Give the lines of the listing that start at the one containing "You are a computer-use agent. The height" and end with the one containing "(x=18, y=23)" as a numbered list. Include both of those lines and leave out any blank lines.

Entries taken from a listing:
----
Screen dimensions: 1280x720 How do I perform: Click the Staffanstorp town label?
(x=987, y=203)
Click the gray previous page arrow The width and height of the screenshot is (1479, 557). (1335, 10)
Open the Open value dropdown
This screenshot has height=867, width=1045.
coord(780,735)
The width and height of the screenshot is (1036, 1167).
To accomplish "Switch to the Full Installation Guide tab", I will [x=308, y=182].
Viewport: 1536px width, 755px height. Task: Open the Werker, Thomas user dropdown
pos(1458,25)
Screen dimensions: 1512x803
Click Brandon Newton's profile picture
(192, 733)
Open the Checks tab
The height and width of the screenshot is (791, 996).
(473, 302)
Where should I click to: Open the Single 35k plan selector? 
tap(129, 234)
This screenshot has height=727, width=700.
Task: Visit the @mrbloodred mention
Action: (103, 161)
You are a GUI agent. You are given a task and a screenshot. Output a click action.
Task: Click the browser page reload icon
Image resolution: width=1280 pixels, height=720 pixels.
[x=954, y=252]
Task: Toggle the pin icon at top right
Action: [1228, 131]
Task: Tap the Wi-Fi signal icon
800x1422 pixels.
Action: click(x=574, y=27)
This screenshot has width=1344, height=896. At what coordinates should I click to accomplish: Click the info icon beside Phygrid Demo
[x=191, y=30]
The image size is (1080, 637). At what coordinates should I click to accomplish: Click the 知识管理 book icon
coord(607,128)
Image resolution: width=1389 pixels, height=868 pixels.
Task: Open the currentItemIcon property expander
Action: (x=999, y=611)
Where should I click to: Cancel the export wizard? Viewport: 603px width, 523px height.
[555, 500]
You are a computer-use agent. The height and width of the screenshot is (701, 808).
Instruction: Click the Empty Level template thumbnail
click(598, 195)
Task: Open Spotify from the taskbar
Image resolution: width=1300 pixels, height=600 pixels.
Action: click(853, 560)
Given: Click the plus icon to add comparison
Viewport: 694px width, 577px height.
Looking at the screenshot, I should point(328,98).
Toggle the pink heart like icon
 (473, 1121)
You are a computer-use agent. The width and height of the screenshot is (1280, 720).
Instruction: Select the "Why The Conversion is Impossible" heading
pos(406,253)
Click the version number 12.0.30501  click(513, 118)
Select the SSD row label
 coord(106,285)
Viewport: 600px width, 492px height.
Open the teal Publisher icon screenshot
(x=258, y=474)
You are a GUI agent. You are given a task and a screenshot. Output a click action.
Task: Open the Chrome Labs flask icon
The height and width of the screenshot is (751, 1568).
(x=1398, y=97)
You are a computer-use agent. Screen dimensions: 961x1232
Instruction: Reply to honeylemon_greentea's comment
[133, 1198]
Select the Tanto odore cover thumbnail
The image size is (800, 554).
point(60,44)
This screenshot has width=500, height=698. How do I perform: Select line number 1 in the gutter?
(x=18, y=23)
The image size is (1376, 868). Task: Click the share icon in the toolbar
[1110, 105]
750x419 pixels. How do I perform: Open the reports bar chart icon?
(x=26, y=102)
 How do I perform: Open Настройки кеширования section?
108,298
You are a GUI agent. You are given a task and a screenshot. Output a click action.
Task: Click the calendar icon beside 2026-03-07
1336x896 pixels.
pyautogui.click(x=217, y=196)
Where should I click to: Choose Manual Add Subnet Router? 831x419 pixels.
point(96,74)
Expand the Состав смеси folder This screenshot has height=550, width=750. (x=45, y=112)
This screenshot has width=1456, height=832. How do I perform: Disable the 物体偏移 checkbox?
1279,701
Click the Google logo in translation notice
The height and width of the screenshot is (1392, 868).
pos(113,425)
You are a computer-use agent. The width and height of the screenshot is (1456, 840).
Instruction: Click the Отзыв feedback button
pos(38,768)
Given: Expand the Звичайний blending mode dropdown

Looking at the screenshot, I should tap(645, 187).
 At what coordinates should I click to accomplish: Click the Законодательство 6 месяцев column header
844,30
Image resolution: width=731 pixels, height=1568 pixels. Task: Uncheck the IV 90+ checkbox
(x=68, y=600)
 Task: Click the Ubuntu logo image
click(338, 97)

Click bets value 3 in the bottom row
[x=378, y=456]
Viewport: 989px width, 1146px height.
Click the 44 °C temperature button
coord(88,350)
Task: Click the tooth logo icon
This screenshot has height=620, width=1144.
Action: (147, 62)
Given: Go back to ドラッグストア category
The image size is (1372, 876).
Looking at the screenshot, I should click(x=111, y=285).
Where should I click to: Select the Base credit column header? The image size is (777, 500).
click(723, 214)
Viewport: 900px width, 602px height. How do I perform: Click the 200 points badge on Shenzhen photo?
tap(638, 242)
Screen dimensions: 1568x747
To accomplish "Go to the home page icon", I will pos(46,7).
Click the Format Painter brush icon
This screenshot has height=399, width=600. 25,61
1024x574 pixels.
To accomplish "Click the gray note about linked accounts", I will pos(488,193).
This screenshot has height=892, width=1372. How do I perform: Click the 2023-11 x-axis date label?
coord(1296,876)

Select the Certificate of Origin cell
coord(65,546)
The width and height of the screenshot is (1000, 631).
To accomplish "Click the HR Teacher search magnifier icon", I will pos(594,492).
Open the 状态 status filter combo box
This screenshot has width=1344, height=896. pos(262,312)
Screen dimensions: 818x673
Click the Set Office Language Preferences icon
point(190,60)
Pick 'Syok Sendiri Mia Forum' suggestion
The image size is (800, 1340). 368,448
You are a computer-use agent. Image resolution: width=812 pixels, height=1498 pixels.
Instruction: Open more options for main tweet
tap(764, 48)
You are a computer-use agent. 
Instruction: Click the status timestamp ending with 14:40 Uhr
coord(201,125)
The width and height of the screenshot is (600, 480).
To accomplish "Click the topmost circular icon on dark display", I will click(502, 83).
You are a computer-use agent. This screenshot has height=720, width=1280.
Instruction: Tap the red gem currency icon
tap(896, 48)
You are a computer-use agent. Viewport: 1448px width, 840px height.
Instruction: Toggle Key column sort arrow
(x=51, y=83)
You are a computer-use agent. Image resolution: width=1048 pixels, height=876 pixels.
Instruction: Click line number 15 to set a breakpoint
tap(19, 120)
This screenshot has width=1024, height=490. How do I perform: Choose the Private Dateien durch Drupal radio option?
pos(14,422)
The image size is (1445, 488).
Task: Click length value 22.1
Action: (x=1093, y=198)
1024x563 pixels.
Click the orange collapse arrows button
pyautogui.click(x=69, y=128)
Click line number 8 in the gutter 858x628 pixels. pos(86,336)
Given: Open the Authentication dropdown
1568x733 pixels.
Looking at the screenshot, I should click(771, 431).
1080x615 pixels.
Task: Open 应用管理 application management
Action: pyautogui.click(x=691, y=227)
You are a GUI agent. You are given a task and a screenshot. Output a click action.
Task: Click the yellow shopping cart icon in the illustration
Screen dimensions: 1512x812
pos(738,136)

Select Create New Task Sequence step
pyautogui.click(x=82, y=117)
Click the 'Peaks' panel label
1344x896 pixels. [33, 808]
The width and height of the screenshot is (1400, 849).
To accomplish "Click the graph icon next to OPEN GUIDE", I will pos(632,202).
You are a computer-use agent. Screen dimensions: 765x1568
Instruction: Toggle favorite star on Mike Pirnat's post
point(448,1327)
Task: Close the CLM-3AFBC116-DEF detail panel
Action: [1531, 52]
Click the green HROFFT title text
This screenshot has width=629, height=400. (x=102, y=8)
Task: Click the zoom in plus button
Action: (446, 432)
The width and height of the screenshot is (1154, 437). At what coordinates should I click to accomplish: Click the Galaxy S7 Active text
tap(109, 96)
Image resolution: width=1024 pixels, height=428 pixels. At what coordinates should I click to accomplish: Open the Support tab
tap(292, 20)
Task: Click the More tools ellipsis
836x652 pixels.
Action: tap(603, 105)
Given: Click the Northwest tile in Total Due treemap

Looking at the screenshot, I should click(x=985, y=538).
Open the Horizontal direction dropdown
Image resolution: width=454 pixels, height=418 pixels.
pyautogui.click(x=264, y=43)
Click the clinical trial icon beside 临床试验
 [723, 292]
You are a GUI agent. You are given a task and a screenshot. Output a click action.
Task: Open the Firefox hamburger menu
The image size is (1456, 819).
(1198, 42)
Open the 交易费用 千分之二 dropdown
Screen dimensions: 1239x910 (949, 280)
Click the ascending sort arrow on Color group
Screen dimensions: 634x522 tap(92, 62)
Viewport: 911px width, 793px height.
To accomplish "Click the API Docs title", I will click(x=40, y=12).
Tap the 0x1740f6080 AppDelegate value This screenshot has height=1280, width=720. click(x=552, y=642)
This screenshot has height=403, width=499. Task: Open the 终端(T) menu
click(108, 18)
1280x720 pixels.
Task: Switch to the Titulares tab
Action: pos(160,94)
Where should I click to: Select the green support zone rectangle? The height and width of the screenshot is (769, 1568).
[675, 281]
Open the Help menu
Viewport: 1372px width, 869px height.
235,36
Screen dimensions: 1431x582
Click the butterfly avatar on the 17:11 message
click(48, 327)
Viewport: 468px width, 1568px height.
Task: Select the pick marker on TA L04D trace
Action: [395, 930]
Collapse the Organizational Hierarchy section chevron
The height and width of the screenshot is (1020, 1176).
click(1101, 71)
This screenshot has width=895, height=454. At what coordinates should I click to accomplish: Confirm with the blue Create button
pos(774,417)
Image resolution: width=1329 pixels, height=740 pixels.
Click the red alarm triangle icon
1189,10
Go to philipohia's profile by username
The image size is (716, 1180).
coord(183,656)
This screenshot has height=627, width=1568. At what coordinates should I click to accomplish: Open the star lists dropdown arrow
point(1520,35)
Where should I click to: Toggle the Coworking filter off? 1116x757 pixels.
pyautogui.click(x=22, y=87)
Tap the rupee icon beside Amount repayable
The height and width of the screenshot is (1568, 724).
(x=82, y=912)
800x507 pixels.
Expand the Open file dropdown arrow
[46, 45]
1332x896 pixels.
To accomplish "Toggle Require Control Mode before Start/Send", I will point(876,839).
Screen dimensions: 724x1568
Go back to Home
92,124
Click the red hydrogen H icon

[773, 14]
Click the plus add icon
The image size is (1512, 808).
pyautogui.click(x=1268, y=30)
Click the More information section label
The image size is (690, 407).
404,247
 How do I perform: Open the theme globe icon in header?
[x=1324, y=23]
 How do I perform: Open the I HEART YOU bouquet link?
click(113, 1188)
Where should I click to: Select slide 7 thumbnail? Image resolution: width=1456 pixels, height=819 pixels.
----
◆ **Result of the exercise**:
1. You are a computer-use agent. The height and width of the screenshot is (701, 808).
2. Instruction: Click the Empty Level template thumbnail
3. click(598, 195)
4. Task: Open Spotify from the taskbar
5. Image resolution: width=1300 pixels, height=600 pixels.
6. Action: click(853, 560)
7. Given: Click the plus icon to add comparison
8. Viewport: 694px width, 577px height.
9. Looking at the screenshot, I should point(328,98).
10. Toggle the pink heart like icon
11.  (473, 1121)
12. You are a computer-use agent. The width and height of the screenshot is (1280, 720).
13. Instruction: Select the "Why The Conversion is Impossible" heading
14. pos(406,253)
15. Click the version number 12.0.30501  click(513, 118)
16. Select the SSD row label
17.  coord(106,285)
18. Viewport: 600px width, 492px height.
19. Open the teal Publisher icon screenshot
20. (x=258, y=474)
21. You are a GUI agent. You are given a task and a screenshot. Output a click action.
22. Task: Open the Chrome Labs flask icon
23. The height and width of the screenshot is (751, 1568).
24. (x=1398, y=97)
25. You are a computer-use agent. Screen dimensions: 961x1232
26. Instruction: Reply to honeylemon_greentea's comment
27. [133, 1198]
28. Select the Tanto odore cover thumbnail
29. The image size is (800, 554).
30. point(60,44)
31. This screenshot has width=500, height=698. How do I perform: Select line number 1 in the gutter?
32. (x=18, y=23)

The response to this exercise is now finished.